By: Elite Legacy Education, April 10, 2017

Common Delays in Real Estate Transactions

 

At times, surprises can be good, but in other cases they’re not. When it comes to investing in real estate, we like to ensure as much certainty as possible. There’s nothing worse than thinking you’re about to lock-in a deal just before something goes wrong and throws the entire thing off course. Whether you are the buyer or seller, it’s always good to be aware of what could go wrong before it actually does. This way, you may be able to prepare yourself and attempt to save the deal before it is too late.

 

  1. Delays in the closing process due to missing documents or other errors. Depending on the nature of the mistake, it may or may not significantly delay the transaction. Even small errors such as spelling mistakes on a form can lead to unwanted delays. It’s best to make sure you are prepared and everything is filled out accurately. Hopefully the other party will do the same.

 

  1. Appraisal is much lower than you expected.

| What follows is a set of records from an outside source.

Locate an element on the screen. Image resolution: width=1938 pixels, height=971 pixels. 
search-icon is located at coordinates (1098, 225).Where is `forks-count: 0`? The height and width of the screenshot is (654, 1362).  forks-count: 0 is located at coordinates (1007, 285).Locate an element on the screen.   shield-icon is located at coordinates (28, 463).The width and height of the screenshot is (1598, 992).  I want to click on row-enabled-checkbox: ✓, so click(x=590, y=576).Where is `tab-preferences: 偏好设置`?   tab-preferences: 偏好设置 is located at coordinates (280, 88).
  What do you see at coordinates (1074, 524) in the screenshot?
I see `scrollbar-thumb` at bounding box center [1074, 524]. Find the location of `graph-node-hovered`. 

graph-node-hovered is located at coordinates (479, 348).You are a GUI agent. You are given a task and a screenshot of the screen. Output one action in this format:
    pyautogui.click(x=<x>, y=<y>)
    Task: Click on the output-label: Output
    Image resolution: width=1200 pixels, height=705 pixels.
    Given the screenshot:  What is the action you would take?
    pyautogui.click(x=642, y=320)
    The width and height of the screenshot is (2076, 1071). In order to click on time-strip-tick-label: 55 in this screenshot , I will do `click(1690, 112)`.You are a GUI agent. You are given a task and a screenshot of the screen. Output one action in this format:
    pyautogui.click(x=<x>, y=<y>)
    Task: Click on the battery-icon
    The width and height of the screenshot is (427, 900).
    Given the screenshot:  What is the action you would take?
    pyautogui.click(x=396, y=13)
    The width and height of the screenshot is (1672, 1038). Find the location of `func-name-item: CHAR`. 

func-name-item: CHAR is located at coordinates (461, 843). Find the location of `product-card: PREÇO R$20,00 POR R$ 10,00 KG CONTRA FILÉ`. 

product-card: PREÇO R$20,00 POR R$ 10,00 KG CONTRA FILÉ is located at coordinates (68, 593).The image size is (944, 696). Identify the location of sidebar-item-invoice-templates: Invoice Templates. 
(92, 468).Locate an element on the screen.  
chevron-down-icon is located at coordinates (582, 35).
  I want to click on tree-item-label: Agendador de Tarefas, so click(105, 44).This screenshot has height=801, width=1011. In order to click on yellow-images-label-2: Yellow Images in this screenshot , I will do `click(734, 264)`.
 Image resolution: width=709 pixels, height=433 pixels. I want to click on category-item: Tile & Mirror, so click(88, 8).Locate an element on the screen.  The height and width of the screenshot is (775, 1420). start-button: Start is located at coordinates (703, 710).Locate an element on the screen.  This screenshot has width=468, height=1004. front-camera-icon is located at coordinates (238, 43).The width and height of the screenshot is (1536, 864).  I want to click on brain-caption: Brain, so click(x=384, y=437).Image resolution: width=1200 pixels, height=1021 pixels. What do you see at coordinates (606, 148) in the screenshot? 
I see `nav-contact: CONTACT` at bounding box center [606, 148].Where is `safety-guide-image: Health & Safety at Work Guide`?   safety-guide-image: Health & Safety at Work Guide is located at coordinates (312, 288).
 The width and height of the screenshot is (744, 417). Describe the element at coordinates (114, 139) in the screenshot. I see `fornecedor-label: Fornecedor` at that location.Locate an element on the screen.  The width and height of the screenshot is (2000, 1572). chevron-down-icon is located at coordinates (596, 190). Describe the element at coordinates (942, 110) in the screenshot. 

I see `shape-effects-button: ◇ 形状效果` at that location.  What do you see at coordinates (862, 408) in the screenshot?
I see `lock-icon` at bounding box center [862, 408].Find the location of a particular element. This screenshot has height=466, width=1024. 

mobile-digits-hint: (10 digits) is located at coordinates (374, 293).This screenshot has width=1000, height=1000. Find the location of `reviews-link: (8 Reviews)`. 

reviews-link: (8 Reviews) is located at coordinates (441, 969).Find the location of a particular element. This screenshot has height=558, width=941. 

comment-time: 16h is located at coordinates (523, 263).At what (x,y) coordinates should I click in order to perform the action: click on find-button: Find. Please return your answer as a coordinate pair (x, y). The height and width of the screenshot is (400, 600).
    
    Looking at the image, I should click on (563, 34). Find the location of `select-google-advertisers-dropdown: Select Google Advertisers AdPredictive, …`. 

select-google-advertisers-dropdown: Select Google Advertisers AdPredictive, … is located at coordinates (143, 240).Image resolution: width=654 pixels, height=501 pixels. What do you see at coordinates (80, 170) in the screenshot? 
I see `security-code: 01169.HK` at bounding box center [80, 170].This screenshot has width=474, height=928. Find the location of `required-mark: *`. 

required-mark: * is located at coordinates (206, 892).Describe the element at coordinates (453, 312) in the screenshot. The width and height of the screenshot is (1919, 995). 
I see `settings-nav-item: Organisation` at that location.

This can affect two situations related to the transaction at hand. First of all, it typically has financing implications and secondly, it can call for a new round of negotiations. However, in this case you can always request a second appraisal if there are other comparable homes in your area that are more valuable than the appraised value.

 

  1. Lack of transparency from a party. This is never something you want to experience in a real estate transaction as it generally suggests that one party is trying to hide something. Depending on the nature of what’s being hidden, the deal could simply be delayed, renegotiated or abandoned altogether.

 

  1. Rigidity when it comes to negotiation. If you are working with a real estate agent, it is wise to let them handle the negotiations. Not only are they skilled at the process itself, but they can sense ifa potential buyer or seller is not worth the trouble. This could include unrealistic offers in terms of low buying prices or high expected selling prices. It can be a hassle to seek another buyer/seller after already having gone through the rest of the process, but you have to ask yourself – is it worth sacrificing potential profits?

 

  1. Revelations during the title search process. One example is discovering a lien on the property. This means that the current homeowner of the property has an outstanding debt that must be settled. Until it is resolved, the transaction can’t move forward. Depending on the nature of the lien and amount of the debt owed, the transaction could be postponed indefinitely.

 

  1. Property cannot be insured. This is mainly a concern if you are trying to secure a mortgage to purchase the property. For one reason or another (including problems with the title mentioned above), a property may not be insurable. Of course, this is a call for trouble. Generally, it means that a property requires extensive repairs before it can be insured. When a property is uninsurable it means that you generally cannot qualify for a mortgage unless you meet special conditions. However, if you are financing the transaction without a mortgage then you may be able to avoid this challenge.

 

  1. One party backs out of the deal. This could happen for a number of reasons, but hopefully you won’t have to experience it. The best way to avoid this is to be forthcoming with the opposite party and make sure everything is done according to standard. Sometimes people change their minds and you can’t help that.